▶ **To do**
Copy out again, unchanged, the listing below from the line that has "Floor standing air conditioner (134, 1131)" through the line that has "Presbyterian Mission Agency (105, 1408)".
--------------------------------
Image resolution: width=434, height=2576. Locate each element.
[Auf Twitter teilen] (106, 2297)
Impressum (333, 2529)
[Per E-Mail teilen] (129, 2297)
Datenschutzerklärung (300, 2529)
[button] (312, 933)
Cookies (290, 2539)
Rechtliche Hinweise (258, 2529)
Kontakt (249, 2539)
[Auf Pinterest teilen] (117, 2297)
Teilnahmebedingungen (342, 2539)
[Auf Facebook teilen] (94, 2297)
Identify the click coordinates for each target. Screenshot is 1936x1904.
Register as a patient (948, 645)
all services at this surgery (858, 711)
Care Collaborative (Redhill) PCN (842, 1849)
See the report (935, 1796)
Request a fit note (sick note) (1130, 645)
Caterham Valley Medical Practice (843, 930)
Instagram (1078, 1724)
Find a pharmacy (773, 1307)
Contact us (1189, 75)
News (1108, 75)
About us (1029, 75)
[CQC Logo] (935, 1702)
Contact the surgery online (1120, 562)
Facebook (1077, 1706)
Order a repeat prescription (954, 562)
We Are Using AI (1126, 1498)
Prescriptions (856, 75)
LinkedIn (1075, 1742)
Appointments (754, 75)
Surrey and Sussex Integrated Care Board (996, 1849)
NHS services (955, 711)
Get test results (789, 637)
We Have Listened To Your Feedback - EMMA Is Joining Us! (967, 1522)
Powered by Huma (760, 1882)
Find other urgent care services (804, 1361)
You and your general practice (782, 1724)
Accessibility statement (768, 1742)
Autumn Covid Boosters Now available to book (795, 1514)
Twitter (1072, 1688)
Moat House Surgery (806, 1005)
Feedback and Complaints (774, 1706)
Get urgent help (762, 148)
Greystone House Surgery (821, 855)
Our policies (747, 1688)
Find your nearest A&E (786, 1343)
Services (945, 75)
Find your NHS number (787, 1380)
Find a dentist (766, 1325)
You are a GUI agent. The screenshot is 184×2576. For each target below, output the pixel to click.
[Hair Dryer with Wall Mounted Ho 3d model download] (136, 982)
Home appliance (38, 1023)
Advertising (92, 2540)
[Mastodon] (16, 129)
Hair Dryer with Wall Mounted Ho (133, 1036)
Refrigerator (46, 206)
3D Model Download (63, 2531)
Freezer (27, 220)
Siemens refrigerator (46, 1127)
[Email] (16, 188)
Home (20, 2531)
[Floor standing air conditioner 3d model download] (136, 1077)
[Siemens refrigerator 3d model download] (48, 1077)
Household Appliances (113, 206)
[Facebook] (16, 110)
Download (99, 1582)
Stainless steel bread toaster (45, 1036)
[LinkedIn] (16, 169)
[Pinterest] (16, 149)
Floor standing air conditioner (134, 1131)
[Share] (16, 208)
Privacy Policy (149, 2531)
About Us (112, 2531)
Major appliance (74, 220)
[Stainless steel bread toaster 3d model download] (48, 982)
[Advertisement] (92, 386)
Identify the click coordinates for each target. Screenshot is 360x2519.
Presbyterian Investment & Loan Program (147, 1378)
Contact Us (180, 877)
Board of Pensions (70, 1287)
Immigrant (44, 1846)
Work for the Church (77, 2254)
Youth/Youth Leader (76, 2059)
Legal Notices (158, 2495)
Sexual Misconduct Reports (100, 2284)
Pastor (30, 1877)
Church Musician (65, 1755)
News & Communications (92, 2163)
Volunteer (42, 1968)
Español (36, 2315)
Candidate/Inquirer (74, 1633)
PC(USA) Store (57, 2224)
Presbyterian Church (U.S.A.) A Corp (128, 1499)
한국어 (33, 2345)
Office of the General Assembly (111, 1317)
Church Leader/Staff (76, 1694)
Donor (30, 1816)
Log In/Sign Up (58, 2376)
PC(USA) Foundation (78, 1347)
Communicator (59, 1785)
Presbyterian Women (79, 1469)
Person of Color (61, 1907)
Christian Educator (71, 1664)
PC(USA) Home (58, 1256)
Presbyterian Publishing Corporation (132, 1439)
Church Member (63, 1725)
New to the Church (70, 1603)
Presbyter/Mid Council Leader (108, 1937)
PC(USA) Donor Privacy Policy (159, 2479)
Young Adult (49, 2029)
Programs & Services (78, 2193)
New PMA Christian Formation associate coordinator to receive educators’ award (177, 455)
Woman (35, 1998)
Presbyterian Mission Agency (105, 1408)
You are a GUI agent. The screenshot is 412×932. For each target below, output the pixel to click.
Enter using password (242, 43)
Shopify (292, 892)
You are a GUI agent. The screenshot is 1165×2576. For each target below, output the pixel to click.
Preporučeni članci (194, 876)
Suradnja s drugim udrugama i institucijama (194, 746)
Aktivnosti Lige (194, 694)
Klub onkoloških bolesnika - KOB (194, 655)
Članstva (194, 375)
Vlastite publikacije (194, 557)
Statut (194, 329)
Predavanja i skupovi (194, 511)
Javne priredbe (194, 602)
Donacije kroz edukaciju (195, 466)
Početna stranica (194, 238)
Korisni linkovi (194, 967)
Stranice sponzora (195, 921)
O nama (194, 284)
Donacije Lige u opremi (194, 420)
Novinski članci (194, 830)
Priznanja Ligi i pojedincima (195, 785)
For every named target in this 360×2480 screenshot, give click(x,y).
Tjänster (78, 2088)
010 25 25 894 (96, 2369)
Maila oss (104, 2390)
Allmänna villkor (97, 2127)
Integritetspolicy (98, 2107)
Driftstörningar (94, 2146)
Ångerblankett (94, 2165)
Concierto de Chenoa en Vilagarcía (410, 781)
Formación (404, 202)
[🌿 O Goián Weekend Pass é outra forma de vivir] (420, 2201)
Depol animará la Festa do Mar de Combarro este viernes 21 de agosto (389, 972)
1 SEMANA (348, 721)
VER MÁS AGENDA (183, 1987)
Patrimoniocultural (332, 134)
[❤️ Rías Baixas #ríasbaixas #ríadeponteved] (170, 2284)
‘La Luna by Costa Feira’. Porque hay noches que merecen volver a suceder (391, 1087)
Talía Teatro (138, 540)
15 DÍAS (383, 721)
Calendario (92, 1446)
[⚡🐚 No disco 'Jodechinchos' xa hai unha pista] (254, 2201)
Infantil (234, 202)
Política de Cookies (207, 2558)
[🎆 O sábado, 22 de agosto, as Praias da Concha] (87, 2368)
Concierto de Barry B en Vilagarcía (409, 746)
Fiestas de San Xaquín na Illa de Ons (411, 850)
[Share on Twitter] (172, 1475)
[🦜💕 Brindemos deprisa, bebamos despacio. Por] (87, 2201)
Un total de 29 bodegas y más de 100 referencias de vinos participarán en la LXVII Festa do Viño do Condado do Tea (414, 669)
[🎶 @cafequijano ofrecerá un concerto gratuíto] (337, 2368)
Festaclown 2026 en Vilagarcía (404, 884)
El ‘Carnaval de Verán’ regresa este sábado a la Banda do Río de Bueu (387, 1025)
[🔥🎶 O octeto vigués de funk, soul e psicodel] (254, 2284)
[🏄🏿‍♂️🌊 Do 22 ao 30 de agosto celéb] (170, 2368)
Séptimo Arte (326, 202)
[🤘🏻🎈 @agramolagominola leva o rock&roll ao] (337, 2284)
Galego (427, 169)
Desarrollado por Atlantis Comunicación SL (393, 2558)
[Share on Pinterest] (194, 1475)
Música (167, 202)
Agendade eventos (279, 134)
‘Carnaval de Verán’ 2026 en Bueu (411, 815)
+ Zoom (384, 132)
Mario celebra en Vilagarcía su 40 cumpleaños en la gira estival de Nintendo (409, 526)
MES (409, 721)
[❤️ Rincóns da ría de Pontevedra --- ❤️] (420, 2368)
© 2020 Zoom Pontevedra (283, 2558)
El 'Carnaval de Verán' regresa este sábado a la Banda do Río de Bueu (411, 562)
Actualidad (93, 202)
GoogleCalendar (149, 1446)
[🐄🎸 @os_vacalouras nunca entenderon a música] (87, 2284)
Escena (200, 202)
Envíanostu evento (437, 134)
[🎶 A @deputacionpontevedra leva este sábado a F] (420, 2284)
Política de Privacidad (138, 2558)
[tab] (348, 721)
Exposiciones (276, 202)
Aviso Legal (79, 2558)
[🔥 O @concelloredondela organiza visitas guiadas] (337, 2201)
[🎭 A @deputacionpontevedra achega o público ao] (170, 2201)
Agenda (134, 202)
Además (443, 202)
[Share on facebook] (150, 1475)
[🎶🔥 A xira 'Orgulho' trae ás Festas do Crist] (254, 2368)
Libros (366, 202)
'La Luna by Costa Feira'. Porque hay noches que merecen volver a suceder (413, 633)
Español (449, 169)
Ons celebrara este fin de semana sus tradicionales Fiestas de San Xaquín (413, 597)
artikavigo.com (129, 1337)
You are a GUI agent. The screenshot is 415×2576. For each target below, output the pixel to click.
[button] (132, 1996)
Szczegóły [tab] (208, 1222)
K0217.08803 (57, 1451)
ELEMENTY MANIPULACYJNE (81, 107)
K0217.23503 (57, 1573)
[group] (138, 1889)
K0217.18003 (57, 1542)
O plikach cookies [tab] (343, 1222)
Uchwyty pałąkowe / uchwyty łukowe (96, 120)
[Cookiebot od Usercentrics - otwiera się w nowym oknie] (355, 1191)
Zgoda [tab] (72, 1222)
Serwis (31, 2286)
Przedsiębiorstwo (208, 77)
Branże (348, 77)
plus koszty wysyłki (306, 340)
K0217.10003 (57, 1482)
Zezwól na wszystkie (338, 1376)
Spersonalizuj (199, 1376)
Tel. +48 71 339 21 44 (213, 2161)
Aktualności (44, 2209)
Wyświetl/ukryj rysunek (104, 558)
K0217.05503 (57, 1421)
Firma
--------------------------------
▶ **Answer to this exercise**
Floor standing air conditioner (134, 1131)
[Share] (16, 208)
Privacy Policy (149, 2531)
About Us (112, 2531)
Major appliance (74, 220)
[Stainless steel bread toaster 3d model download] (48, 982)
[Advertisement] (92, 386)
Identify the click coordinates for each target. Screenshot is 360x2519.
Presbyterian Investment & Loan Program (147, 1378)
Contact Us (180, 877)
Board of Pensions (70, 1287)
Immigrant (44, 1846)
Work for the Church (77, 2254)
Youth/Youth Leader (76, 2059)
Legal Notices (158, 2495)
Sexual Misconduct Reports (100, 2284)
Pastor (30, 1877)
Church Musician (65, 1755)
News & Communications (92, 2163)
Volunteer (42, 1968)
Español (36, 2315)
Candidate/Inquirer (74, 1633)
PC(USA) Store (57, 2224)
Presbyterian Church (U.S.A.) A Corp (128, 1499)
한국어 (33, 2345)
Office of the General Assembly (111, 1317)
Church Leader/Staff (76, 1694)
Donor (30, 1816)
Log In/Sign Up (58, 2376)
PC(USA) Foundation (78, 1347)
Communicator (59, 1785)
Presbyterian Women (79, 1469)
Person of Color (61, 1907)
Christian Educator (71, 1664)
PC(USA) Home (58, 1256)
Presbyterian Publishing Corporation (132, 1439)
Church Member (63, 1725)
New to the Church (70, 1603)
Presbyter/Mid Council Leader (108, 1937)
PC(USA) Donor Privacy Policy (159, 2479)
Young Adult (49, 2029)
Programs & Services (78, 2193)
New PMA Christian Formation associate coordinator to receive educators’ award (177, 455)
Woman (35, 1998)
Presbyterian Mission Agency (105, 1408)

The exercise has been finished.